ますます激化する中国「江沢民派潰し」

執筆者:藤田洋毅2006年10月号

六中総会を目前に、そして五年に一度の党大会を来秋に控え、権力闘争の火花はいやがおうにも激しく散り始めた。 山東省泰安市の幹部が、地面に転がった。今年四月末からの江沢民前総書記の山東入りを前に準備していた時だ。省党委員会は、五月一日に泰安市にある五岳(中国五大名山)のひとつ泰山に江が登ると事前通知し、細かな指示を発した。

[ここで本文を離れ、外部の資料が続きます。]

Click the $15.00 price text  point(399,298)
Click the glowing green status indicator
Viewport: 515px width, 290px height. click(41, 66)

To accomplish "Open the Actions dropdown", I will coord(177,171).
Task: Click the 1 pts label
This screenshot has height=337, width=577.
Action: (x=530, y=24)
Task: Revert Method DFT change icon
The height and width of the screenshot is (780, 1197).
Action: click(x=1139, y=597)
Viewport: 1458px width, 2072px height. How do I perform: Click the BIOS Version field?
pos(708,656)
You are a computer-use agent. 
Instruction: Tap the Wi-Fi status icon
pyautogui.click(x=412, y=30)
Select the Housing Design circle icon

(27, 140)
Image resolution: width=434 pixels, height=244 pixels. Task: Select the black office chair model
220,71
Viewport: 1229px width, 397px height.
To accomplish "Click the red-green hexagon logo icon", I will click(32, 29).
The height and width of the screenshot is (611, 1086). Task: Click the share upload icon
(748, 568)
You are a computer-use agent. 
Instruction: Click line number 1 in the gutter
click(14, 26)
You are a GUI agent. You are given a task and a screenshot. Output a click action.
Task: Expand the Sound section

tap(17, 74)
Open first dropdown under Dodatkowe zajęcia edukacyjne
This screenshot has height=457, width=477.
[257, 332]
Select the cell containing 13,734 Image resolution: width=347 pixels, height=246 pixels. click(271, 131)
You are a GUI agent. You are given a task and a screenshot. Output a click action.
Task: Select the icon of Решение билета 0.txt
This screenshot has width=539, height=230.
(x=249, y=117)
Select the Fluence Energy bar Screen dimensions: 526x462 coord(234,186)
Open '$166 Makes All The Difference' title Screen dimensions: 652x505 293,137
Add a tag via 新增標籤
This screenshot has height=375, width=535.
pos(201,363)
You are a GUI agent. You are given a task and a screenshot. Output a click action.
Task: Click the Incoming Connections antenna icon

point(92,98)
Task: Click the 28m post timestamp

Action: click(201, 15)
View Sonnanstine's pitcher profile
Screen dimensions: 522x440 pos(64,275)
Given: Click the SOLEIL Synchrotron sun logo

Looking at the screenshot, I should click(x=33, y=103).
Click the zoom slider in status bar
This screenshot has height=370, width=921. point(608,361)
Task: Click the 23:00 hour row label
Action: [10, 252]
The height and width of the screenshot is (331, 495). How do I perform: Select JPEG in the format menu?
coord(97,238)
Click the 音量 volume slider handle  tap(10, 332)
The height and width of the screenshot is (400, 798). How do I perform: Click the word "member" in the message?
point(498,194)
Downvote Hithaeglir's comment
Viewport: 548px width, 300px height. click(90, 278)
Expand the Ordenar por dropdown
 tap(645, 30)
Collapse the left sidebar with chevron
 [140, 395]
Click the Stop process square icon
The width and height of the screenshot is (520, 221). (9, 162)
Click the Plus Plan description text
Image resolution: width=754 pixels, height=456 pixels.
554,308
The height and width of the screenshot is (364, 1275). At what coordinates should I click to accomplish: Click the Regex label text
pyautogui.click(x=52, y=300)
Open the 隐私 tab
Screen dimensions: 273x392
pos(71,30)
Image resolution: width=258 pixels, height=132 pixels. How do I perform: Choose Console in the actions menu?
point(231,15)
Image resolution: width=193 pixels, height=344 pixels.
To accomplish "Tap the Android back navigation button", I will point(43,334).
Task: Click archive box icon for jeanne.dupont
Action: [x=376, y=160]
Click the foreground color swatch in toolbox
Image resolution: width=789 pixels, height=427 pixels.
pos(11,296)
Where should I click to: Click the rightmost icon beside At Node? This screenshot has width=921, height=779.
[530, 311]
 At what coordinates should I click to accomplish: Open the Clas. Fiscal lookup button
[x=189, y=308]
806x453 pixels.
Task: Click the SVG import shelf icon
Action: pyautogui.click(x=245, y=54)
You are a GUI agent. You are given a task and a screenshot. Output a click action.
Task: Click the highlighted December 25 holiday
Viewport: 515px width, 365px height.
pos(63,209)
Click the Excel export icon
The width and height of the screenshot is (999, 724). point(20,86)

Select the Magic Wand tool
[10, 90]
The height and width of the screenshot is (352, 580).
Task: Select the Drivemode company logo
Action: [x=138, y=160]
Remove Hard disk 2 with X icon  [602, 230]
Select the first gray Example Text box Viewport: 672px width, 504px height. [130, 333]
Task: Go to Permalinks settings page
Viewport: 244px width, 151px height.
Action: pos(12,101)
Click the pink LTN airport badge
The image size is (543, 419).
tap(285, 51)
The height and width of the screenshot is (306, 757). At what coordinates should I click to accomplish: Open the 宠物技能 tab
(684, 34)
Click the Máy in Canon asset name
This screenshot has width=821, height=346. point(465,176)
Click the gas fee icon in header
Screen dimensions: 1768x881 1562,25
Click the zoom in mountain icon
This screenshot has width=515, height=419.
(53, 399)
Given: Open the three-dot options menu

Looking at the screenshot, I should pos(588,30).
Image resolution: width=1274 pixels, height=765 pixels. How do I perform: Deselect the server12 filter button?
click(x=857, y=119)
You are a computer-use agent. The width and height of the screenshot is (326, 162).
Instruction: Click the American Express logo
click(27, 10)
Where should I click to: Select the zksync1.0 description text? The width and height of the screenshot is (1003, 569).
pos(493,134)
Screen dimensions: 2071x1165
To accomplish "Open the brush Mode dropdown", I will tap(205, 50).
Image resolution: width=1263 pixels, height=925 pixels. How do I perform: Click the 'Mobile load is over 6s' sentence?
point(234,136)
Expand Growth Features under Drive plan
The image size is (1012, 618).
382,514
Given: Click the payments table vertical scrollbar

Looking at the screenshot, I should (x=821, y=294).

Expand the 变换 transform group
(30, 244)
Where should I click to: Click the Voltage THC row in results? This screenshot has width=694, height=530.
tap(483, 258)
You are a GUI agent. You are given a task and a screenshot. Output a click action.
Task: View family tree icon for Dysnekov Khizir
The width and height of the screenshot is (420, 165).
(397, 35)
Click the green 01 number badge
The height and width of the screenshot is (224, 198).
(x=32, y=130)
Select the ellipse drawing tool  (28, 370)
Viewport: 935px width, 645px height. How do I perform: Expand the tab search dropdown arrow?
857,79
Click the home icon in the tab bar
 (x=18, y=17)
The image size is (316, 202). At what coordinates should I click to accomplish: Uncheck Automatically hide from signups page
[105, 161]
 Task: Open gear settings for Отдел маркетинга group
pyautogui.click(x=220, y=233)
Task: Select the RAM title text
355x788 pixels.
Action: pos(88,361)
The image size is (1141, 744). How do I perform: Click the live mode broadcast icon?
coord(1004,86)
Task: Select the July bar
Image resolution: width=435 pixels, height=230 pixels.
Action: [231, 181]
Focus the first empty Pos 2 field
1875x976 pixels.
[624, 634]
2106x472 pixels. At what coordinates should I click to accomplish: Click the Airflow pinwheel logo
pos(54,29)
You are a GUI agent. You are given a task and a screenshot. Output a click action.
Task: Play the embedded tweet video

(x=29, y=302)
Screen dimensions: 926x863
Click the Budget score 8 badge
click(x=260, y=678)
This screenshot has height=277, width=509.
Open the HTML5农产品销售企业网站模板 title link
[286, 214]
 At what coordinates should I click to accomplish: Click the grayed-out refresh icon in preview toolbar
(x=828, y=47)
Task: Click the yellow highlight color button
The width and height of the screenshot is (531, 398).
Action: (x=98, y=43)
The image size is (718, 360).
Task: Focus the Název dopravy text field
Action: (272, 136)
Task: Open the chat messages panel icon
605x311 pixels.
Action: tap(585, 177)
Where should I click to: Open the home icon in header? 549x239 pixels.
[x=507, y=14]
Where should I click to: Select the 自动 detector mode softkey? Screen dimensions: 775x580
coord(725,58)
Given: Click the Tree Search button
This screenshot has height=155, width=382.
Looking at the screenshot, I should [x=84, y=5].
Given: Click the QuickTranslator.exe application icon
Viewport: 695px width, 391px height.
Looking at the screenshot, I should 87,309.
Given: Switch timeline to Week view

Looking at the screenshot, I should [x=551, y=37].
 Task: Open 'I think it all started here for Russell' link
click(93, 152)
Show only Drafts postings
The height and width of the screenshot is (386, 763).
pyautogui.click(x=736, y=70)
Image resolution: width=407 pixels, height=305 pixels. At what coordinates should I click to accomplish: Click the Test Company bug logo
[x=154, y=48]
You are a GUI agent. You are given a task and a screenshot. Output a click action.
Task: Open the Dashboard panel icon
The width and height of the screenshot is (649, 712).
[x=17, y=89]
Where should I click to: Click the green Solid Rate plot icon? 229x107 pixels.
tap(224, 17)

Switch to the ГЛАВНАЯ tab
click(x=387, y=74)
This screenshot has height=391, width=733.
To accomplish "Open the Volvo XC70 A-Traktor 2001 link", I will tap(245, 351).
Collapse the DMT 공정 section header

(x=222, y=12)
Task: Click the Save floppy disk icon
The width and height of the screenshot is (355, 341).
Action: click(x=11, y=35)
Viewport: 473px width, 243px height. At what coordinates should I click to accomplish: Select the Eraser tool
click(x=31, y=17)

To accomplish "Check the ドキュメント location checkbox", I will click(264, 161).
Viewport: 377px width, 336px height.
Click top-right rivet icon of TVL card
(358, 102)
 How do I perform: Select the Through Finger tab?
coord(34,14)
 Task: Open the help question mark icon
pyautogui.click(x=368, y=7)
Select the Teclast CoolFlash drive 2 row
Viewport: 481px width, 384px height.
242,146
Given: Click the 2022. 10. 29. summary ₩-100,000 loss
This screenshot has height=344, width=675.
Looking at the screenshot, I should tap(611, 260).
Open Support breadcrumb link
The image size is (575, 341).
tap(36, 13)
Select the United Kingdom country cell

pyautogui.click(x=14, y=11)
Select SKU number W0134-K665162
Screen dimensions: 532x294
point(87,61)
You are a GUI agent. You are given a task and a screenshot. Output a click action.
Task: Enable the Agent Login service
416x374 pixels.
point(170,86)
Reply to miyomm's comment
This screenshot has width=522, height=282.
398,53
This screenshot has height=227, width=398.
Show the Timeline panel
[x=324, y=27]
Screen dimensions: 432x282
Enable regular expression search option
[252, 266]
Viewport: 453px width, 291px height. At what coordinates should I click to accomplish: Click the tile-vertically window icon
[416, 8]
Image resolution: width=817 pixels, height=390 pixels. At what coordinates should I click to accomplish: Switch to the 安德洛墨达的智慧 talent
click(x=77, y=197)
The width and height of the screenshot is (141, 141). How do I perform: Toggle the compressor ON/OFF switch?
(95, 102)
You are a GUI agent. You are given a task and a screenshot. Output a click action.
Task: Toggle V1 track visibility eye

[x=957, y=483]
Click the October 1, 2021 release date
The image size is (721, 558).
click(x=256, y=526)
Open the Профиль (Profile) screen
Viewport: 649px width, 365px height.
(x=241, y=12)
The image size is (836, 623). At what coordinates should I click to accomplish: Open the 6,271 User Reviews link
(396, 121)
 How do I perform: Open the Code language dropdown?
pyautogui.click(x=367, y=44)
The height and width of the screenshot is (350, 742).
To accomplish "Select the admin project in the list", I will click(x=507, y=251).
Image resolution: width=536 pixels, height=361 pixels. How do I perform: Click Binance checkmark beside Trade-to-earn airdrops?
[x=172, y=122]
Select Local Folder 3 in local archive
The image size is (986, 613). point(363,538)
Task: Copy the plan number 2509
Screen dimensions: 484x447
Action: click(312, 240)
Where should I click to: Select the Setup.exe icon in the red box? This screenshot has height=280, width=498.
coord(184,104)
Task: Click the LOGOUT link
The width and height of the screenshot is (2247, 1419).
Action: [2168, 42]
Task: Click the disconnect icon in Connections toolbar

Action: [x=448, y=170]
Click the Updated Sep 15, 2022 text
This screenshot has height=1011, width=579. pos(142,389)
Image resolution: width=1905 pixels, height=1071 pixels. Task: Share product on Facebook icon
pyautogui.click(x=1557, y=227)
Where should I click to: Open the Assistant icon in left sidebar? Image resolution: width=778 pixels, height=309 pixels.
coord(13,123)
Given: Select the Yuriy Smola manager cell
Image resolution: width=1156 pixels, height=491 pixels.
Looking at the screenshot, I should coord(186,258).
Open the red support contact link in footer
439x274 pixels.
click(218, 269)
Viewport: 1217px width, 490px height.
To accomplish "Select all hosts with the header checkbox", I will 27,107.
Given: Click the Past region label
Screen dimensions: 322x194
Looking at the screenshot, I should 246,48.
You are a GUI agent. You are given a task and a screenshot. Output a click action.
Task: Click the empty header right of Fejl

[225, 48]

彫刻や装飾を施し御をめぐらせた輿も準備するように。市党委は職人を動員し輿を造らせた。だが、市トップの党委書記が乗り心地と安全性の確認を命じたところで小さな騒動が起きた。「畏れ多くて誰も乗ろうとしない。仕方なく書記は局長級の幹部に命令した。幹部は渋々乗ったが、あまりの緊張と“皇帝の玉座”を穢した祟りを恐れ、輿から下りた瞬間、腰を抜かし地面を転げまわった」というのだ。 山東省政府幹部から直接この騒動を耳にした党中央の中堅幹部によれば、泰山は歴代皇帝が国家統一を天に報告する「封禅の儀」を行なった歴史的名所の世界遺産。迷信深い江は過去の皇帝と同じように輿を準備させた。“先帝”のトウ小平も強く意識していた。改革・開放への路線転換にめどをつけたトウは一九七九年、やはり輿に乗り、霊山として五岳に劣らず有名な黄山(安徽省)に登った。当時の公開映像は、杖を片手に立ち止まり“偶然に”出会った女子学生らと談笑するトウの姿ばかりだが、実はトウはほとんどの行程で輿に乗った。江周辺は九二年のトウの南方視察(南巡)になぞらえ、“東巡”と持ち上げもした。